How Bad Is Brexit for U.S. Policy?
The danger presented to American interests is overstated.
The British referendum to leave the European Union is a massive shock to the European political order. But what are its implications for U.S. foreign policy?
Conventional wisdom dictates that a vote for Brexit was the undesirable outcome for the United States. That is probably right: any economic instability is undesirable at a time of slow growth and fragile confidence.
That said, the danger that Brexit poses to U.S. foreign-policy interests, at least in the short term, can be overstated. The United States’ principal long-term interest in European integration is that it prevents major interstate war on the European continent. Britain did not join what was then the European Economic Union until 1973. Historically, Britain has been an outside intervener, rather than a protagonist, in European wars. France and Germany are the vital EU members; as long as they remain, the European Union will continue to fulfill its raison d’être of preventing war among the great powers of Europe.
And this is where Brexit looms most ominously: the biggest danger is that the British vote will embolden Marine Le Pen and anti-EU activists in other core EU countries to depart the EU. Indeed, this is already happening. A French exit would end the European project and revive geopolitical competition in Western Europe. That would be a major setback for U.S. foreign policy; in the twentieth century, great-power conflict in Western Europe drew the United States into two bloody wars.
The broader lesson of the Brexit vote is similar to Donald Trump's success in the Republican presidential primary. The narrative arc is that many citizens of advanced industrialized countries have lost faith in governing elites and institutions. Indeed, that loss of faith is so deep that these voters are willing to upend institutions that have presided over an era of unprecedented material prosperity.
Part of this can be attributed to deindustrialization, globalization and mass immigration, which have so dramatically reshaped life in many Western countries over the past forty years. To be sure, many of the resulting changes have been for the better. Yet the benefits have been unevenly distributed, with some feeling left behind or even betrayed.
The vital question now facing the European Union is what can be done to repair that loss of trust before it inflicts far greater damage.

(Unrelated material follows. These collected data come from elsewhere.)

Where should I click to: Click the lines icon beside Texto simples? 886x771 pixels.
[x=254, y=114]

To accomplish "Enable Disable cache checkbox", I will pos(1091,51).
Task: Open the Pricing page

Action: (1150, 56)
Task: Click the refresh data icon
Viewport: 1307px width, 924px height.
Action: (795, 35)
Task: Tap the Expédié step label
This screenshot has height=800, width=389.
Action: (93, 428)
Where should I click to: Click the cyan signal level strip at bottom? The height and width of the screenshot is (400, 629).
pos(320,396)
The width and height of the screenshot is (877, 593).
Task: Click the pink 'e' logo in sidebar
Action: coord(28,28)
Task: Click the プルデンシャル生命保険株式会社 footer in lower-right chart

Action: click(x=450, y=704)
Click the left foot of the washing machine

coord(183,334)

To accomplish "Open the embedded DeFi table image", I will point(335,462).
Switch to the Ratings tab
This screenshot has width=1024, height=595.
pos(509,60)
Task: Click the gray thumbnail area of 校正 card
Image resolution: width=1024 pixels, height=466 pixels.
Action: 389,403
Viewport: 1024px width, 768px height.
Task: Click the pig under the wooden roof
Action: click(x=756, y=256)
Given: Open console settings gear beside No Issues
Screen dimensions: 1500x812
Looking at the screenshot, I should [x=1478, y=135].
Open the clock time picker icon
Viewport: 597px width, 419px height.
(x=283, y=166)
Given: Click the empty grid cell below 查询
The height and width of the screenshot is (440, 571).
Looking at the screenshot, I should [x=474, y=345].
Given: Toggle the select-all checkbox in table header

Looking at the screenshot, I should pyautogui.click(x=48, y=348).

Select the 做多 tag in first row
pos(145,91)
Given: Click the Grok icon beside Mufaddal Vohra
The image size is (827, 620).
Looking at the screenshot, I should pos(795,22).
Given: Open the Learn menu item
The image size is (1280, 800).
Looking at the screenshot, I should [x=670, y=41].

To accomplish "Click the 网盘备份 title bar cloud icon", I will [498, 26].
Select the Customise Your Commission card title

Most Europeans agree with the core elements of the original European Economic Community: free movement of goods and people among countries with comparable wealth, living standards and cultures. At the same time, many dislike centralized European decisionmaking on monetary and fiscal policy, criminal justice, welfare, refugees and large-scale economic migration from poor countries.
Europe would be wise to ensure that countries that want the former but oppose the latter are not forced into a binary in-or-out choice, as Britain was. This may be a bitter pill for those Europeans devoted to the dream of “ever-closer union.” But the more important dream is that which motivated the visionaries who conceived the European Coal and Steel Community, the EU’s progenitor, in 1950: peace in Europe. Brexit warns that it may not be possible to have both.
Adam Klein is a Visiting Fellow at the Center for a New American Security, a Council on Foreign Relations International Affairs Fellow and a former Robert Bosch Foundation Fellow in Berlin.